__原文__:
当前位置:网站首页>tcp_diag 内核相关实现 1 调用层次
tcp_diag 内核相关实现 1 调用层次
2022-04-23 14:11:00 【Mrpre】
tcp_diag 内核相关实现
前言
tcp_diag 是一个内核模块,本文的目的是梳理调用关系,如果从用户态的socket一路调用到tcp_diag模块dump出所有socket的。
大致分层关系 总结如下:netlink层->sock_diag层->inet_diag层->tcp_diag
用户态代码
类似 ss 功能的代码可以从 https://man7.org/linux/man-pages/man7/sock_diag.7.html 中获得,但是它只是打印 unix_socket .sdiag_family = AF_UNIX,
#include <errno.h>
#include <stdio.h>
#include <string.h>
#include <unistd.h>
#include <sys/socket.h>
#include <sys/un.h>
#include <linux/netlink.h>
#include <linux/rtnetlink.h>
#include <linux/sock_diag.h>
#include <linux/unix_diag.h>
static int
send_query(int fd)
{
struct sockaddr_nl nladdr = {
.nl_family = AF_NETLINK
};
struct
{
struct nlmsghdr nlh;
struct unix_diag_req udr;
} req = {
.nlh = {
.nlmsg_len = sizeof(req),
.nlmsg_type = SOCK_DIAG_BY_FAMILY,
.nlmsg_flags = NLM_F_REQUEST | NLM_F_DUMP
},
.udr = {
.sdiag_family = AF_UNIX,
.udiag_states = -1,
.udiag_show = UDIAG_SHOW_NAME | UDIAG_SHOW_PEER
}
};
struct iovec iov = {
.iov_base = &req,
.iov_len = sizeof(req)

__任务列表__:
- 1) 请输出原文中从"当前位置:网站首页>tcp_diag 内核相关实现 1"起、到"ump出所有socket的。"止(含这一处)的部分,一字不改。
- 2) 将原文中这句话译成英文:"大致分层关系 总结如下:netlink层->sock_diag层->inet_diag层->tcp_diag"
只依据原文作答。

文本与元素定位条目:

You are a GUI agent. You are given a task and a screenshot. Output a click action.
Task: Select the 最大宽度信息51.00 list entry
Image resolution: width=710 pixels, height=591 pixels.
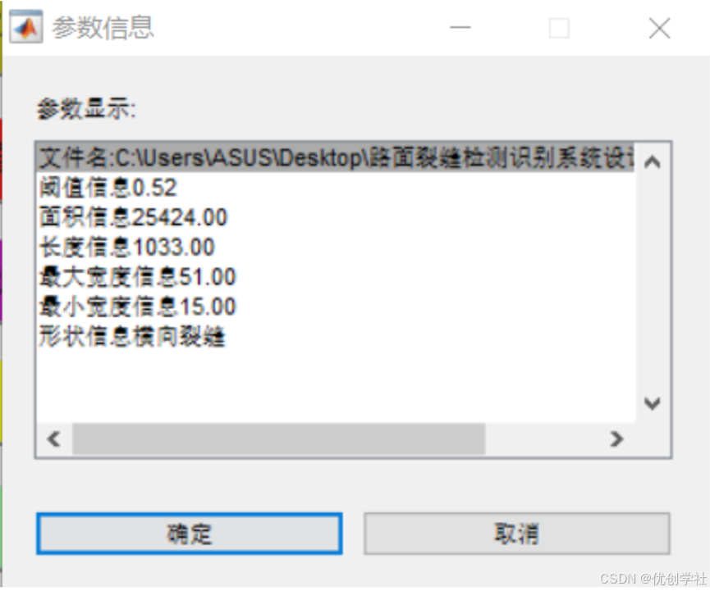click(336, 277)

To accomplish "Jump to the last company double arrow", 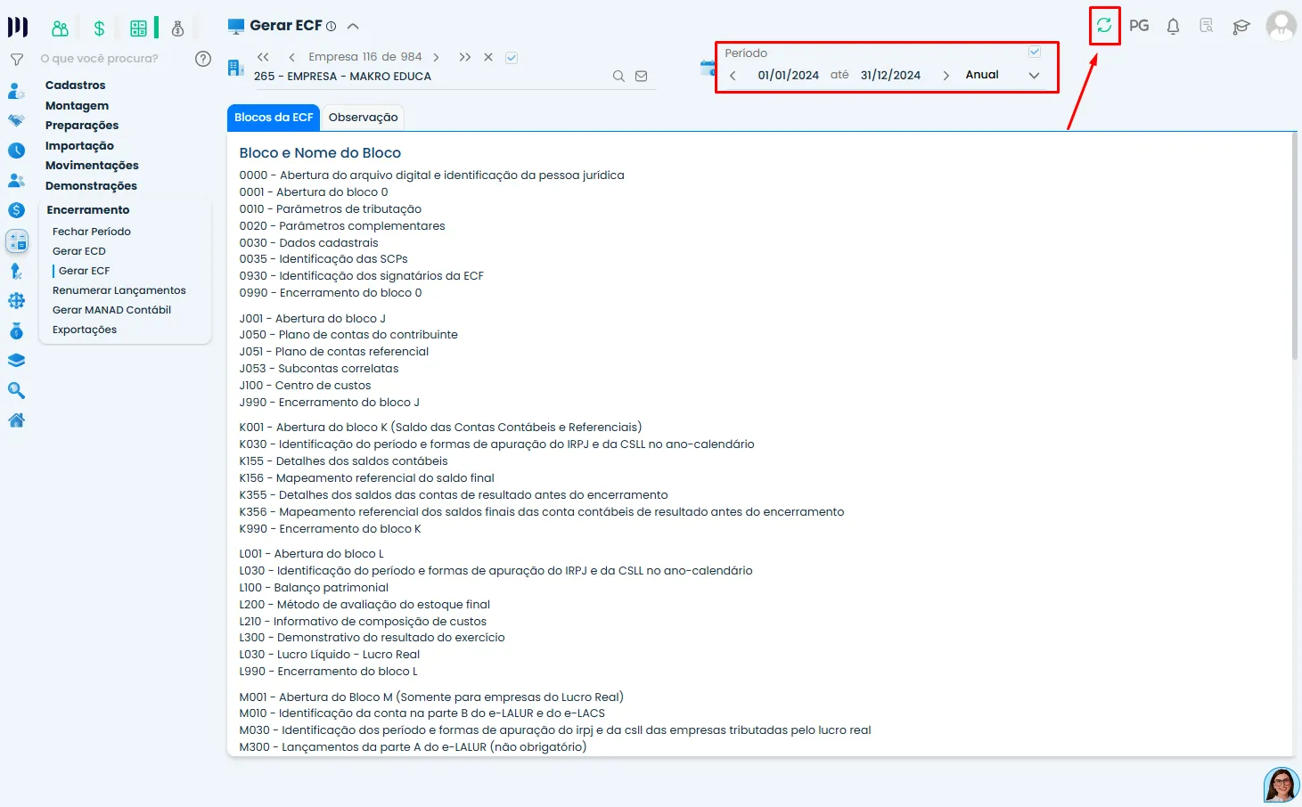I will pyautogui.click(x=464, y=57).
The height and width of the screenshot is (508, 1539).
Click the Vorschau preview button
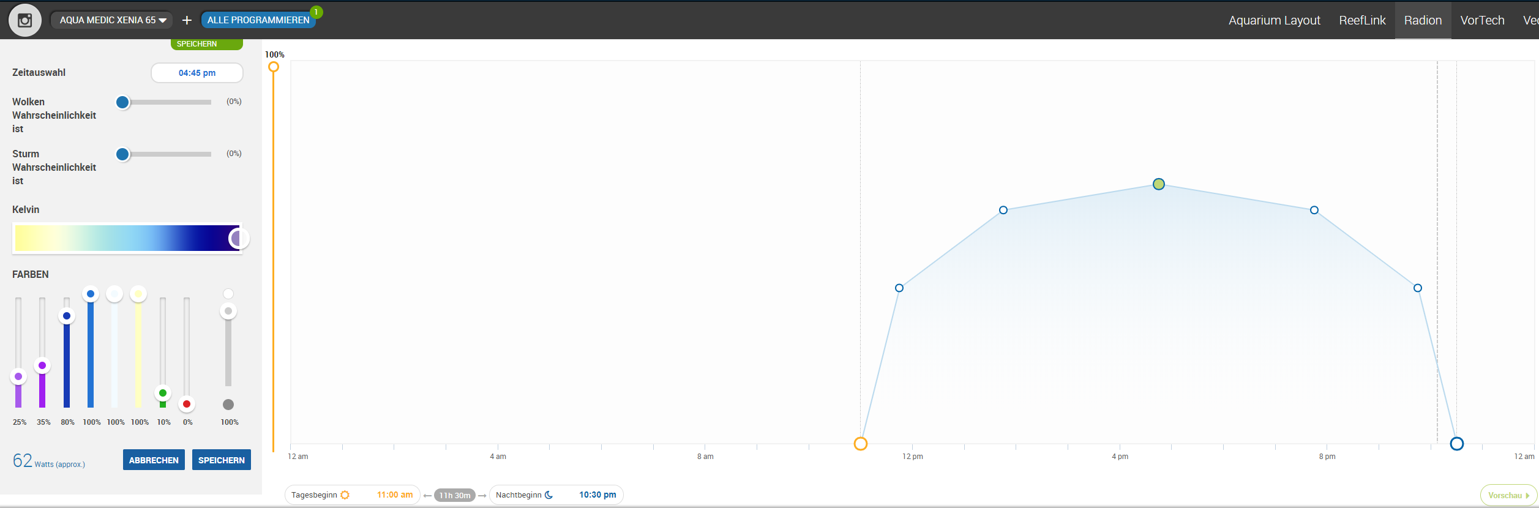pyautogui.click(x=1507, y=495)
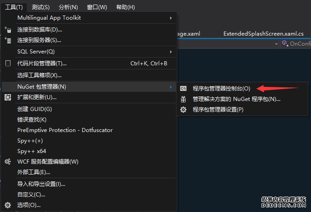Click the Options gear icon
The height and width of the screenshot is (212, 311).
coord(8,205)
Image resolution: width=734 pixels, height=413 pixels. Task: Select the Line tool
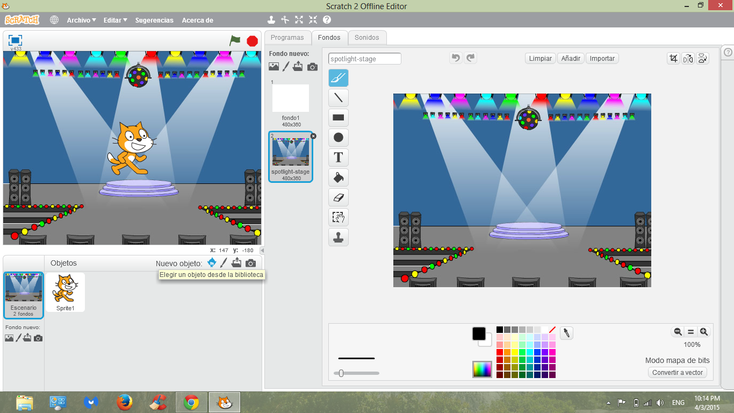[339, 97]
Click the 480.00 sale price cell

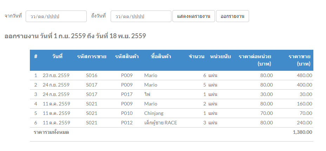(x=304, y=75)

__任务答案__:
- 1)
当前位置:网站首页>tcp_diag 内核相关实现 1 调用层次
tcp_diag 内核相关实现 1 调用层次
2022-04-23 14:11:00 【Mrpre】
tcp_diag 内核相关实现
前言
tcp_diag 是一个内核模块,本文的目的是梳理调用关系,如果从用户态的socket一路调用到tcp_diag模块dump出所有socket的。

- 2) The general layering is summarized as follows: netlink layer -> sock_diag layer -> inet_diag layer -> tcp_diag